11:36 am on Jan 8, 2006 (gmt 0)

WebmasterWorld Senior Member 10+ Year Member



It's 2006, and this year my site will be 3 years old. That means that there are members who have been around for that kind of time, many of whom haven't checked back in for quite some time. It's time to send them all reminder emails to suggest they log in again and say hi before their registrations lapse.

Is there any consensus on how long to give it before you retire old profiles? Some kind of happy medium that won't upset the forum members, but that means the site isn't full of hopelessly out of date information?

shigamoto

5:42 pm on Jan 8, 2006 (gmt 0)

10+ Year Member



I usually stick with a year, but I know sites who have about 6-months. It isn't an easy task to remove hard earned members so be careful. But still one can't let a number of dead-beats take server storage if they aren't using the service.

forumgirl

4:42 am on Jan 9, 2006 (gmt 0)



Interesting, have never heard of a forum actually deleting members because they are inactive for a period of time. Actually that's really not a good idea to tell you the truth. They will wonder why they are unable to login, if they try later. They will perhaps want to use their same user id and they may not be able to. They may not wish to register again, as it would look like they had two accounts.

Rosalind

5:08 am on Jan 9, 2006 (gmt 0)

WebmasterWorld Senior Member 10+ Year Member



Interesting, have never heard of a forum actually deleting members because they are inactive for a period of time. Actually that's really not a good idea to tell you the truth.

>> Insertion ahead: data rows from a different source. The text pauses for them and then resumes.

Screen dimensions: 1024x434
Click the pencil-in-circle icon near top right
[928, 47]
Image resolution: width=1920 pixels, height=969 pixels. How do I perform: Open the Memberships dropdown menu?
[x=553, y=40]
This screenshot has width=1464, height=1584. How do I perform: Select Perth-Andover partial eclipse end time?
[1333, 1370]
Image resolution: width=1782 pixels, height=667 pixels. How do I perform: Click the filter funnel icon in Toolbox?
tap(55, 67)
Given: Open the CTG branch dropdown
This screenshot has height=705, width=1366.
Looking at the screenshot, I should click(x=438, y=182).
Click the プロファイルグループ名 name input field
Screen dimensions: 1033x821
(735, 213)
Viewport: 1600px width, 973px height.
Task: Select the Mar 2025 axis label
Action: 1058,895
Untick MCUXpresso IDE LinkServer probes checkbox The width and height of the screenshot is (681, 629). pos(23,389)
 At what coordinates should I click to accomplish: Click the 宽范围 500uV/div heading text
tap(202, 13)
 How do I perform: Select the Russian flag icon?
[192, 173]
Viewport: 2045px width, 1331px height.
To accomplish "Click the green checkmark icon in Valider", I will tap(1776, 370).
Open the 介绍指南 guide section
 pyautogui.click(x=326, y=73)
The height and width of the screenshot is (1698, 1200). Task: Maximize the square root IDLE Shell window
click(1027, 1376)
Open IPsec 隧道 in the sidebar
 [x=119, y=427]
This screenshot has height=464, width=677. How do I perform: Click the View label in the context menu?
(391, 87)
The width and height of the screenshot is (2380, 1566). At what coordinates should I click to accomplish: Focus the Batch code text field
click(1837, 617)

Well, I've settled on 2 years as my expiry period. I know it seems bizarre to be rejecting members when most forum owners struggle to keep them. But a lot of the email addresses bounce after a while, and details get out of date. My particular forum is first and foremost a meeting place, so it's going to be frustrating for the active members when they keep trying to contact people who aren't responding.

The other thing is, when you have a lot of members, the unpleasant truth is that some of them will have died.

larryhatch

5:25 am on Jan 9, 2006 (gmt 0)

WebmasterWorld Senior Member 10+ Year Member



Why not simply delete email addresses that bounce? Those are worthless anyway.

This allows seemingly inactive members to lurk without actually participating.
Some people hate to write, afraid of sounding dumb (maybe because they are).
It doesn't mean they are disinterested in the topic.
On the contrary, they must have had an interest to register in the first place. -Larry

rogerd

2:55 pm on Jan 9, 2006 (gmt 0)

WebmasterWorld Administrator 10+ Year Member



I'd differentiate in a couple of ways:

* Members who never posted vs. those that have posts

* Date of Last Visit

Once there are posts from a particular name, you probably don't want to delete that member. (Database-driven sites may convert posts by that member to some kind of generic name, like "guest". Old threads could be littered with undifferentiated posts.)